How to be Prepared for a Hurricane
Hurricanes are tropical storms that have graduated to a storm with a minimum wind speed of 74-75 mph. They form cyclonic storms with high wind speed, heavy rain and cover a large area when formed. Forming over warm bodies of water, once they strike land they bring a wall of oceanic water with them called a storm surge. This wave of water may cause flooding around the immediate areas surrounding the beach or body of water. The wind speeds and various storms with in the hurricane can cause catastrophic damage to buildings, trees, power line, cars and other surrounding items or places. There are 5 different categories of hurricanes.
What are the 5 categories of a hurricane?
- Category 1: Wind speeds 74-95 MPH
- Category 2: Wind speeds 96-110 MPH
- Category 3: Wind Speeds 111-129 MPH
- Category 4: Wind Speeds 130-156 MPH
- Category 5: Wind Speeds 157 MPH +
Seeing as how these mighty windstorms can cause some major damage to your homes, cars and power-lines; it is important to know what to do in the event that one strikes. The good news? They are highly predictable. You should have a warning of the impending hurricane approximately 3 days before it reaches your location. When hurricane season (a 6 month period between June and November) is in full swing it is possible that a large number of disturbances can occur. Follow these steps to be fully prepared when a hurricane happens.
Shelter/ Evacuation Plan
The most important thing to consider when preparing for a hurricane is the shelter/ evacuation plan. The best thing to do when a powerful hurricane is coming your way would be to beat it by evacuating to the nearest safe location. Decide whether you will stay in a hotel away from the storm site, at a family members home or temporarily at a friends house. If the storm is not as threatening and does not require evacuation, it is still good to have a safe shelter plan. Decide what interior room you will stay in during the harshest part of the storm and what items you will keep there to insure you have them with you when you need them.

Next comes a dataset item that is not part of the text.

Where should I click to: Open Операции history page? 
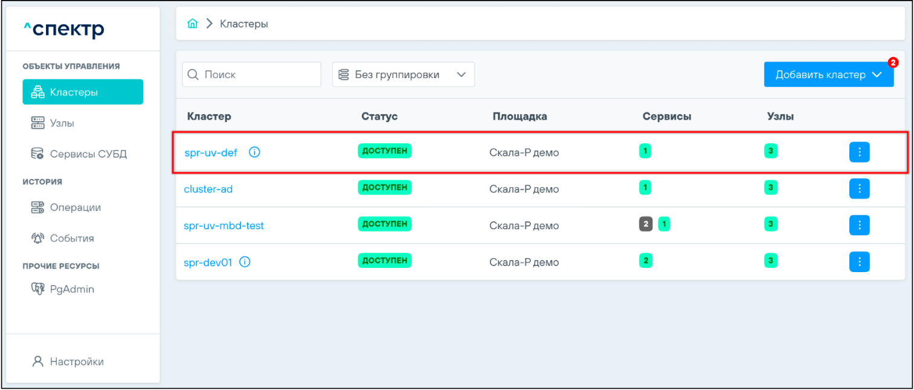tap(75, 207)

If the hurricanes’ sub-storms or winds are powerful enough, they could damage pipes or contaminate reservoirs, causing your in-home water supply to be unusable. If that were to happen you would need to have a backup water source plan. The most popular being having enough gallons/ bottles of water to last for said time period. To prepare for this you can start by buying a gallon every so often when you hit the grocery store. If you wait until the hurricane is predicted everyone in your area will be rushing to buy water and will inevitably clear the shelves. The other alternative is to have a propane style burner so you can boil the tap water to use for brushing teeth, cooking, bathing or for drinking (if you weren’t able to get the bottled water). We recommend having both solutions readily available to insure you and your family wont run out of water regardless of whatever category the hurricane may be.
Food/ Cooking Plan
This category only applies when the storm is bad enough to knock out the power for days or weeks at a time. If the power loss will be short term you will be able to open your fridge to make whatever food you desire shortly. When you know you will be out of power for a long period of time, then canned food and non-perishable items are the best. Most canned food are able to be eaten without being heated up, that’s the easy way. If you wish to heat your food up you can always have a spare propane powered stove top. The propane allows you to cook your food without using any electricity, which comes in handy when in a no-power situation. The method to ascertain enough canned food to last you is similar to what we mentioned in the previous paragraph. No one likes to buy tons of canned food at once, so buying a few cans here and a few cans there allows you to build your stock up slowly, all while avoiding the “mad dash” before the hurricane is to hit.
Additional Actions and Items Plan
While food, water and evacuation plans are important, there are other items and actions that are pretty meaningful as well. Candles, flashlights, lamps and batteries are some of the staple items that should be in any disaster kit in case of periods of darkness. Activities, books and games, while not important for survival will help pass the time through natural disasters that keep you from being able to go outside and interact with others. Often during bad storms you are told to tape your windows in case they break, so they are more likely to break into large pieces rather than shatter all over your residence. This should be used as a last resort, as this could cause more harm than good if the window does in-fact brake. The best option to protect your windows would be to board up your windows whenever possible, this should protect your windows from breaking, period.
The various categories of a hurricane and various locations provide opportunity for the items in a hurricane survival kit to vary as well. If your state is more inland there is less of a serious need for a overly stocked hurricane kit.